Stored records
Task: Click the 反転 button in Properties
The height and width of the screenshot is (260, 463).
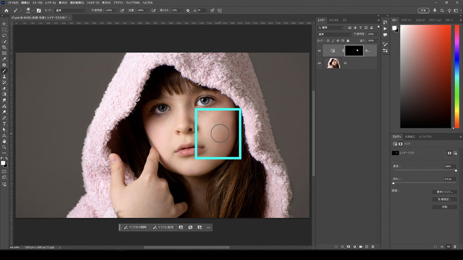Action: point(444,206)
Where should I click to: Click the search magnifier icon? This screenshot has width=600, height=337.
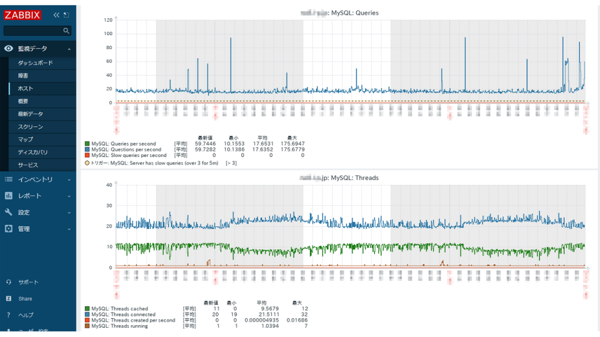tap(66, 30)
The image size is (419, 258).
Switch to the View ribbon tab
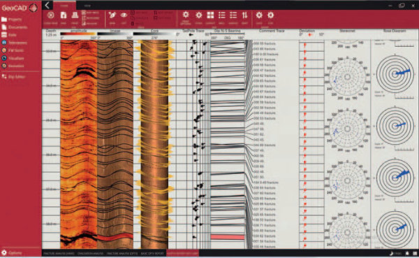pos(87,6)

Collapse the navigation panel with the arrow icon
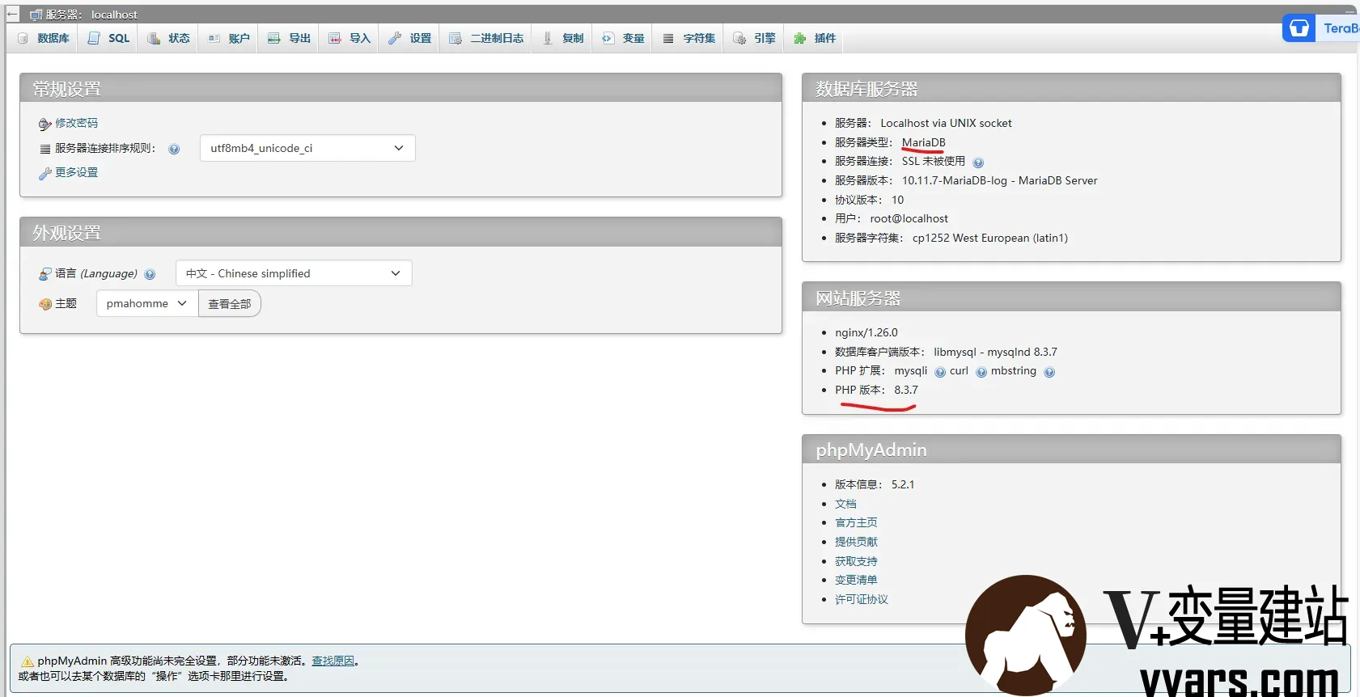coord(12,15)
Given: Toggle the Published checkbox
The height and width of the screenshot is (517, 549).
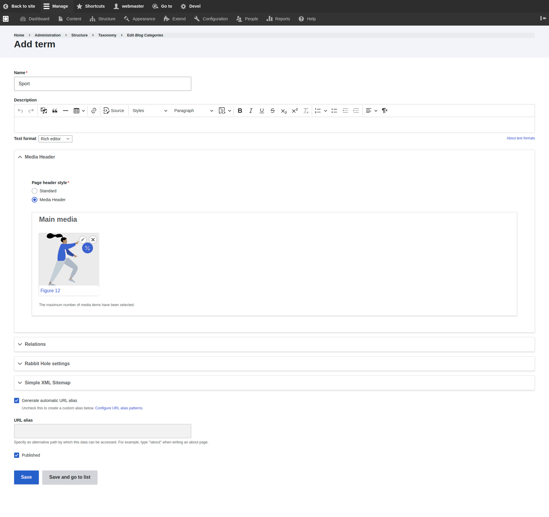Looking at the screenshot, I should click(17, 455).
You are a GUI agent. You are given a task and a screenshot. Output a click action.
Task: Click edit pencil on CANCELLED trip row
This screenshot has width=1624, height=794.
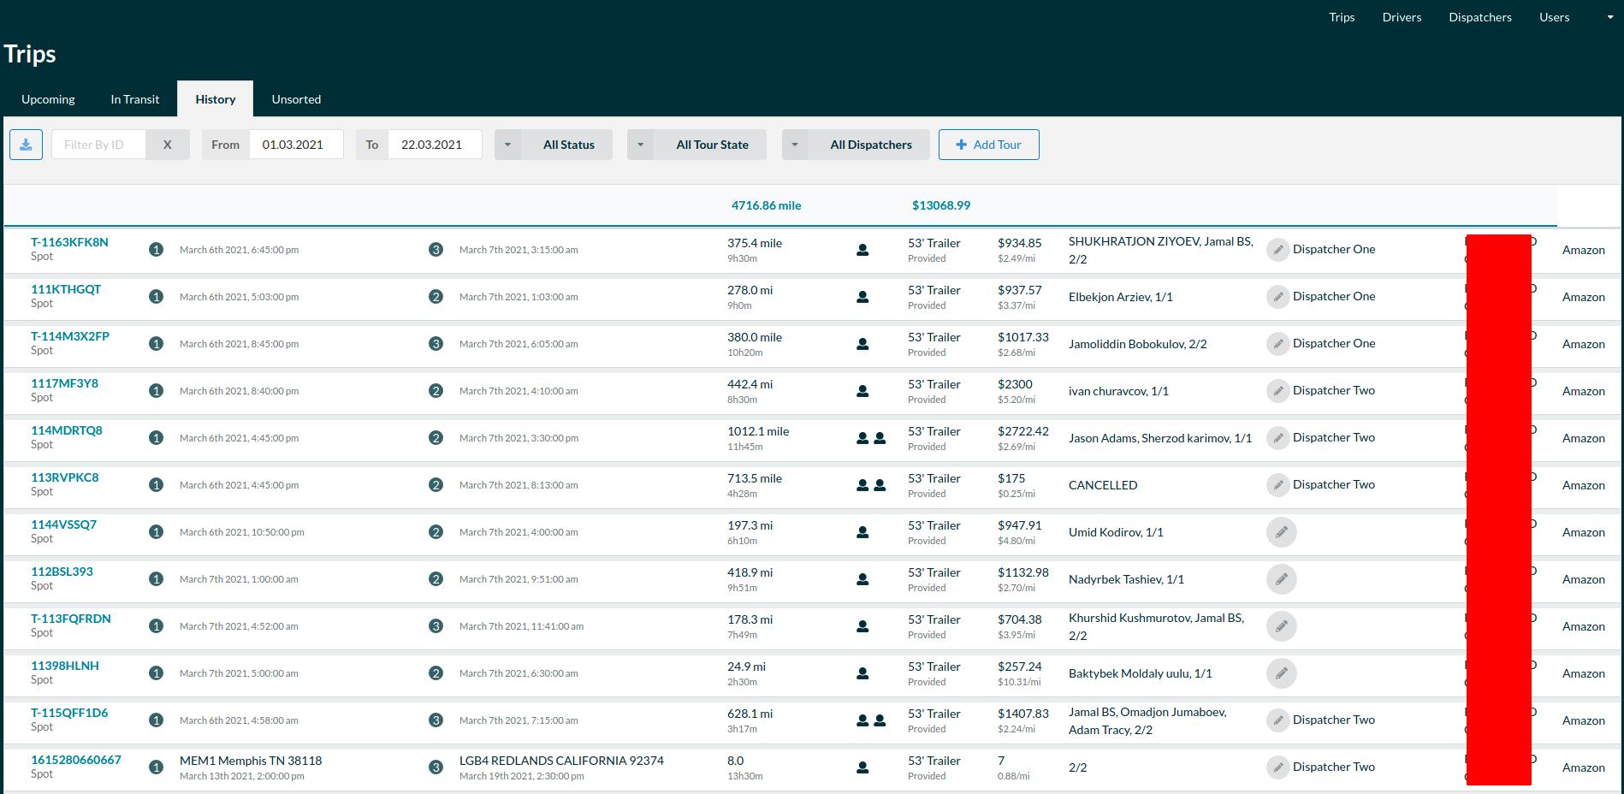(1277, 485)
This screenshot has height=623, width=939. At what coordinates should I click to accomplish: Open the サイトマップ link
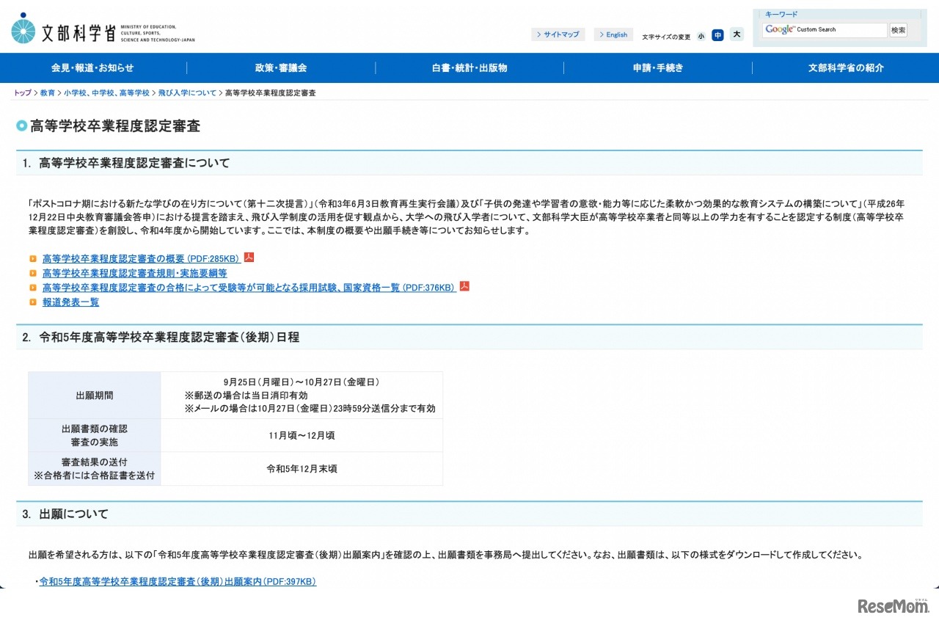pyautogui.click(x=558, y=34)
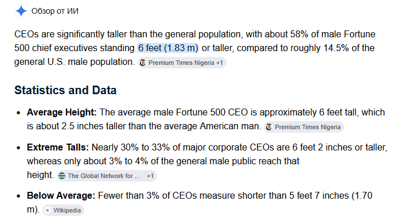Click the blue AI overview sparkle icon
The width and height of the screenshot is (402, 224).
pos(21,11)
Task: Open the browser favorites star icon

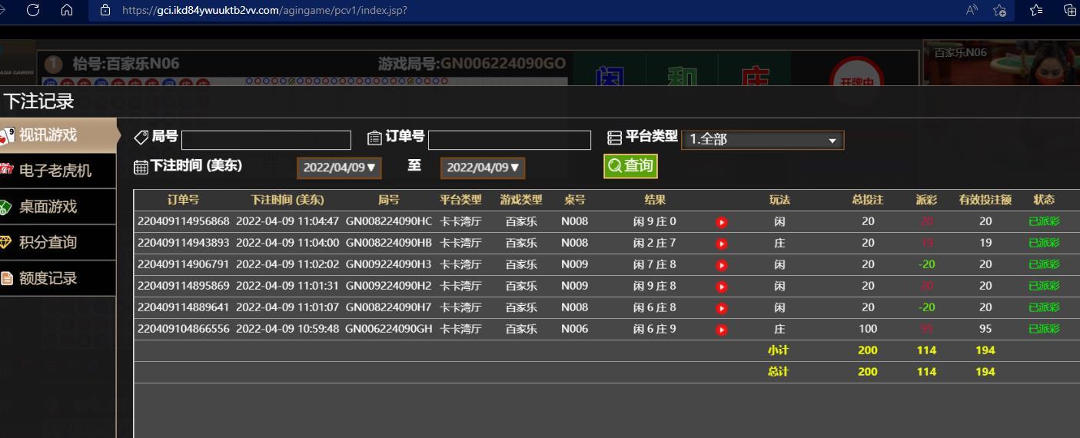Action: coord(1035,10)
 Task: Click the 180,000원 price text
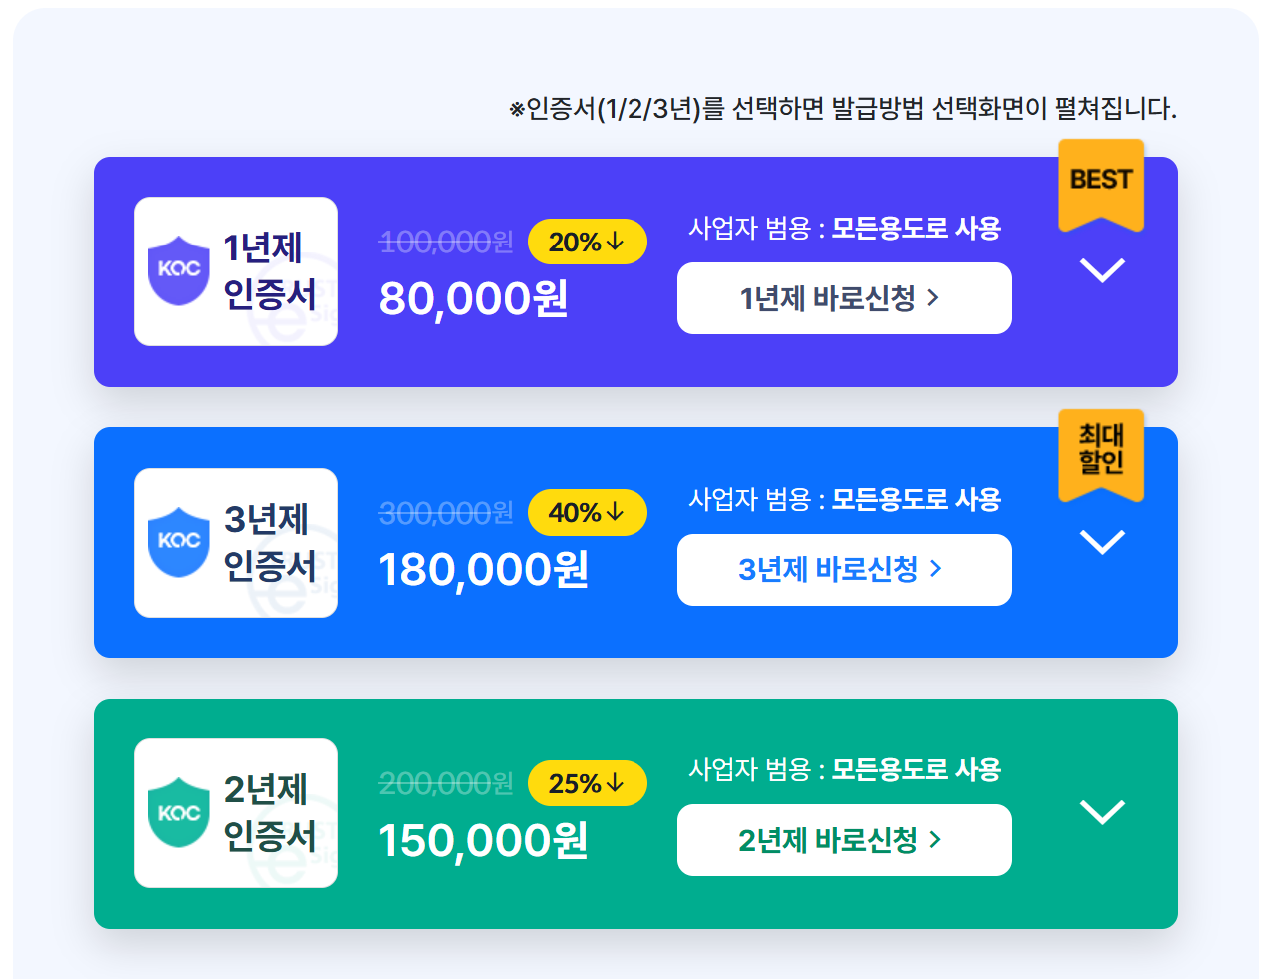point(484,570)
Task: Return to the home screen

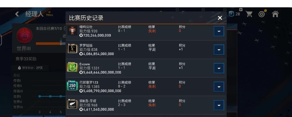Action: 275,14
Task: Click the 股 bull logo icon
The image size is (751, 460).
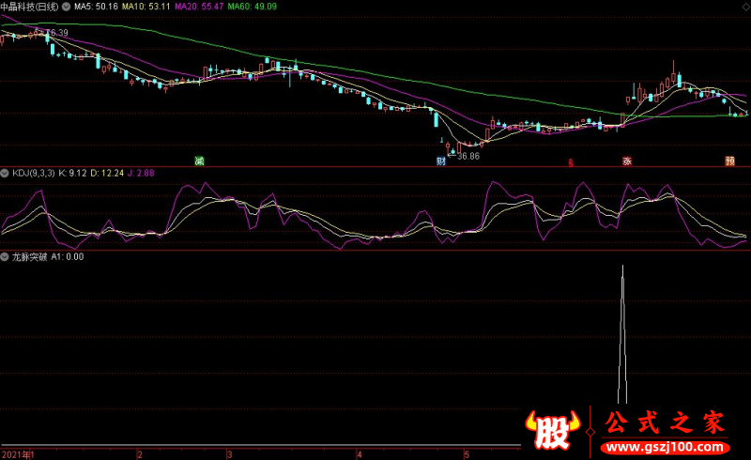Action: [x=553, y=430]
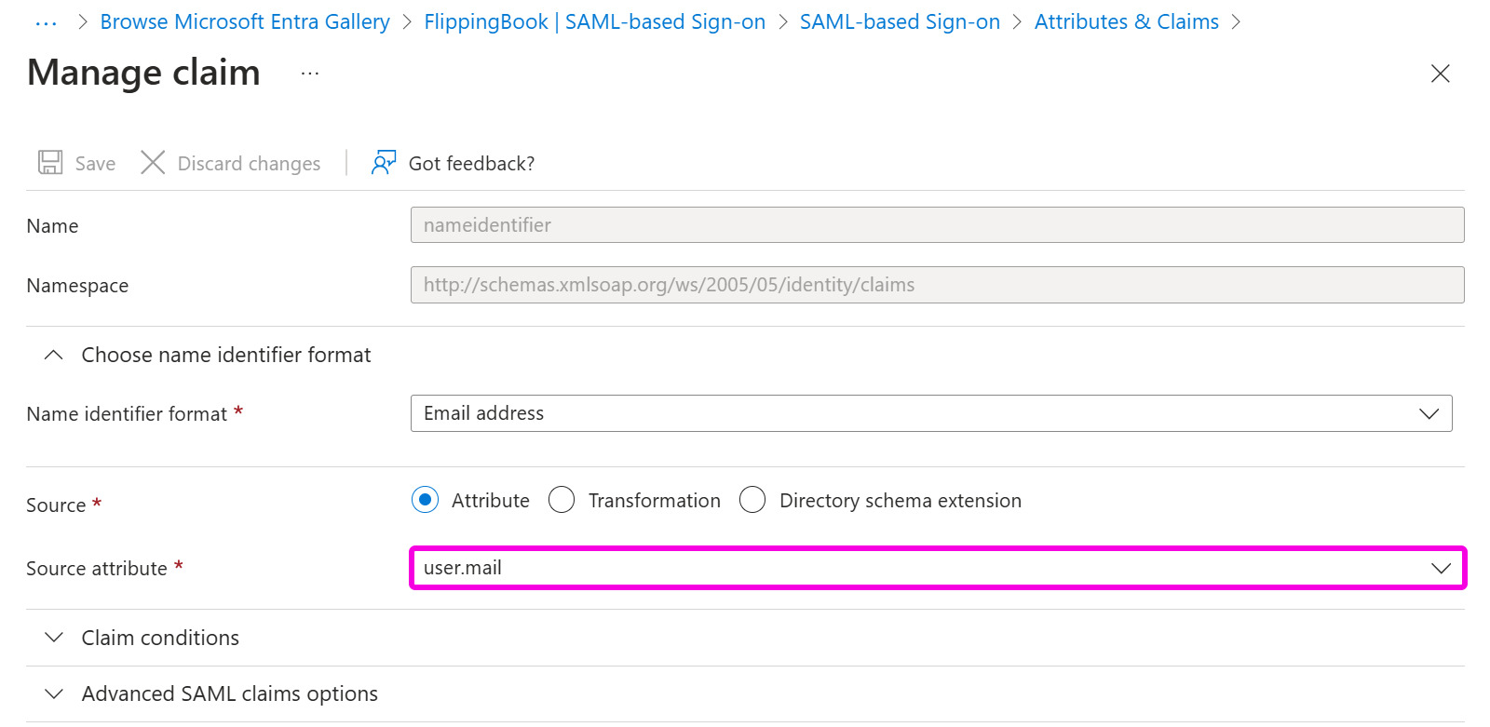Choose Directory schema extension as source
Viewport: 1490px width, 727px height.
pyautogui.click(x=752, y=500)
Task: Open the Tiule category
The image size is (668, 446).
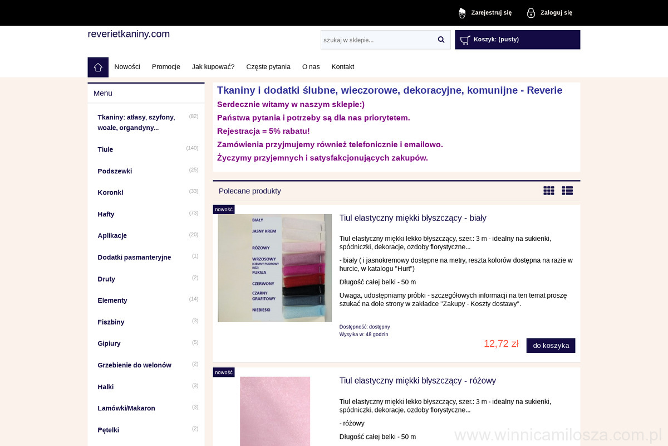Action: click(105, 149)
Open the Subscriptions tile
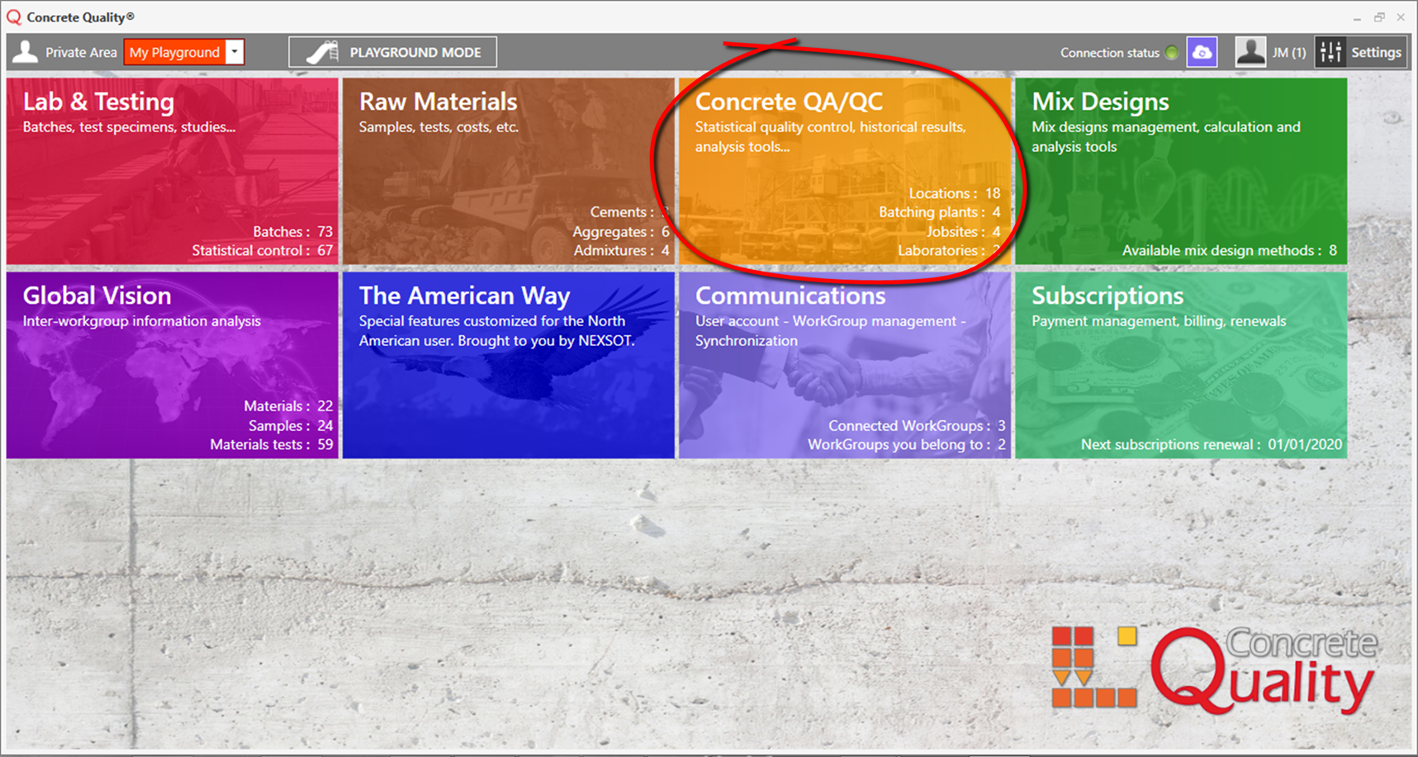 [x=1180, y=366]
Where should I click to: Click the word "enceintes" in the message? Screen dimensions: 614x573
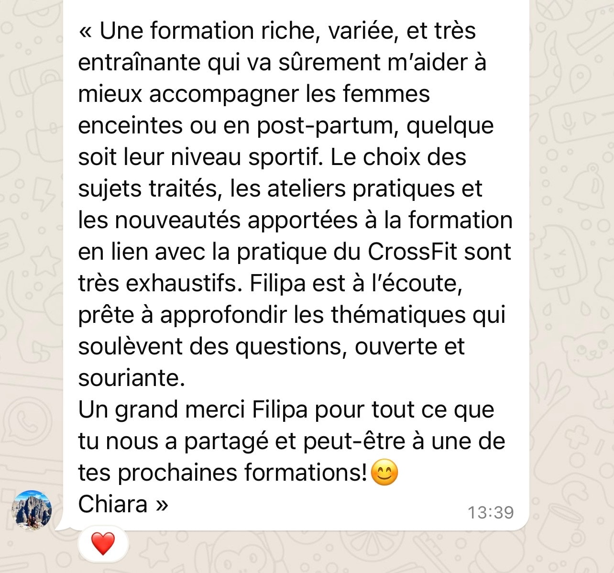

* **Exercise goal**
Copy only the lines running from the one that holds "Open the Subscriptions tile" through the last line of the data, and include both of those lines. Do not copy any pictures.

* **Exercise answer**
Open the Subscriptions tile
 [x=1180, y=366]
Where should I click to: Click the word "enceintes" in the message? Screen dimensions: 614x573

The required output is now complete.